While many films choose to depend solely on either psychological or visual horror,  Jeremy Saulnier’s “Green Room” masterfully blends both, resulting in a film with unparalleled tension and dread.


For those who are “true”, Punk Rock is more than a genre of music, it’s a lifestyle.  The four young band members in “Green Room” embody this lifestyle passionately.  Traveling up along the Eastern US, they are always looking for the next paying gig.  Their route is often decided on how much pocket change they have or where the nearest large parking lot is they can syphon gas from.  When a large performance falls through, out of desperation they take a tip that leads them to a secluded backwoods venue populated with other true believers, of the White Supremacist type.  After surviving their set, they are quickly rushed out of the bar, but their guitarist, Sam (Alia Shawkat) returns to the Green Room to grab her cell phone.  There she witnesses the aftermath of a murder, and the apparent guilty party standing around.  The venue’s manager, Gabe (Macon Blair) frantically locks the rest of the group in the room and calls the owner and fearsome leader, Darcy (Patrick Stewart).

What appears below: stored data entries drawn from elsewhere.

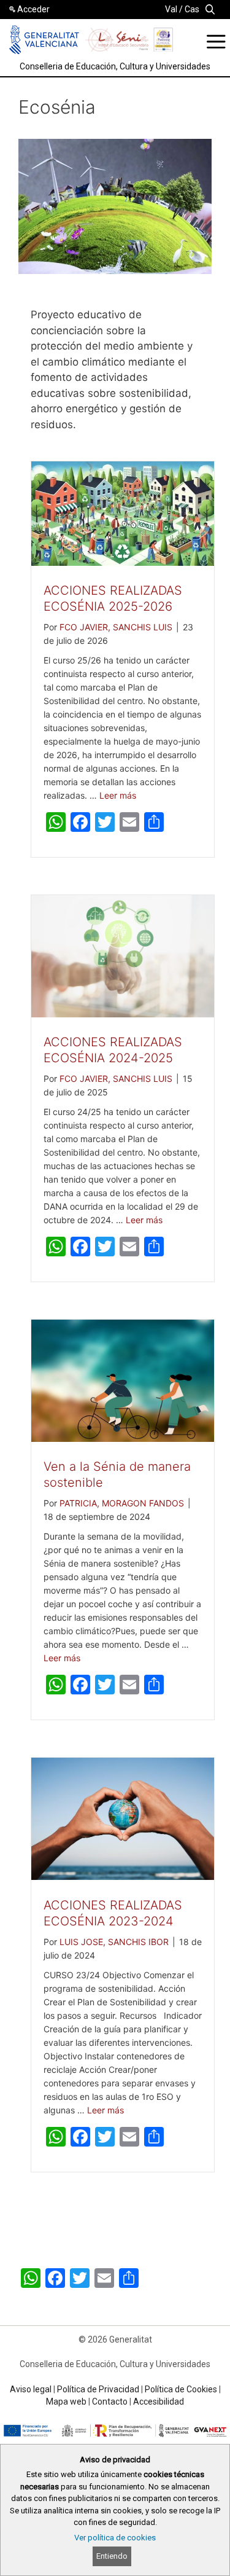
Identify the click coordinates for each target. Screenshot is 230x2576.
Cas (192, 9)
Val (171, 9)
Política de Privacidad (98, 2389)
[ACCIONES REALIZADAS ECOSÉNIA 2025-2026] (122, 562)
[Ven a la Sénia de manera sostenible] (122, 1438)
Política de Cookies (181, 2389)
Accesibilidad (158, 2401)
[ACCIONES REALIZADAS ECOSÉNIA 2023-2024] (122, 1876)
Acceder (33, 9)
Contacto (110, 2401)
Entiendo (112, 2556)
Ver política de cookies (115, 2537)
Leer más (117, 795)
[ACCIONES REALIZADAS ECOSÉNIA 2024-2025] (122, 1014)
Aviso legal (31, 2389)
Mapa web (66, 2401)
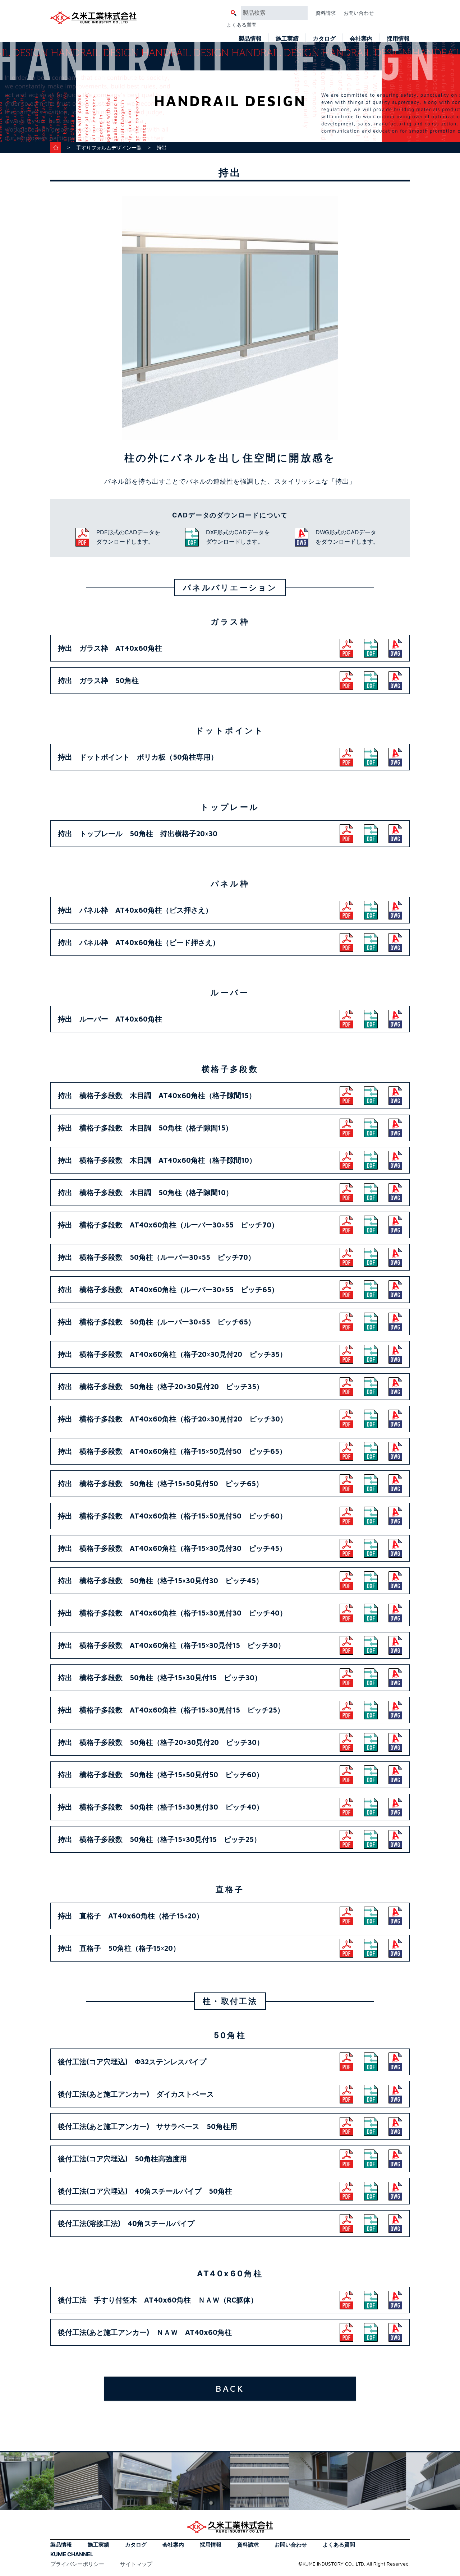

Once Darcy arrives, a mental chess match begins between trapped  group and the calculating killers outside.  The script excels in the way it slowly builds this tension, and addresses every question that the audience wonders.  None of the characters are fools and while some of their choices are not the best, every action they take is calculated and rooted in logic. Comments made early in the film eventually take on more meaning and serve to complete a number of loose ends that a lesser film would have ignored.  Expanding on the slow burn that Saulnier used to great effect in “Blue Ruin”, the tension is almost unbearable, when it is interrupted with startling graphic violence. The visceral brutality would be enough to shock on its own, but coupled with the underlying psychological battle makes it is exponentially more impactful.


A script this sharp can’t stand on it’s own without a cast that can deliver it and make this extreme scenario seem believable.  Thankfully, the entire cast excels, especially Patrick Stewart, in a such a shockingly cold blooded performance it’s hard to believe the same man valiantly helmed the Enterprise for all those years.  Fellow Star Trek veteran Anton Yelchin also impresses, his role reminiscent of Hitchcock’s favorite trope; the average man thrown into an extreme situation.  
“Green Room” is not for all audiences, but for those looking for an unrelenting thriller, few others are this masterfully crafted.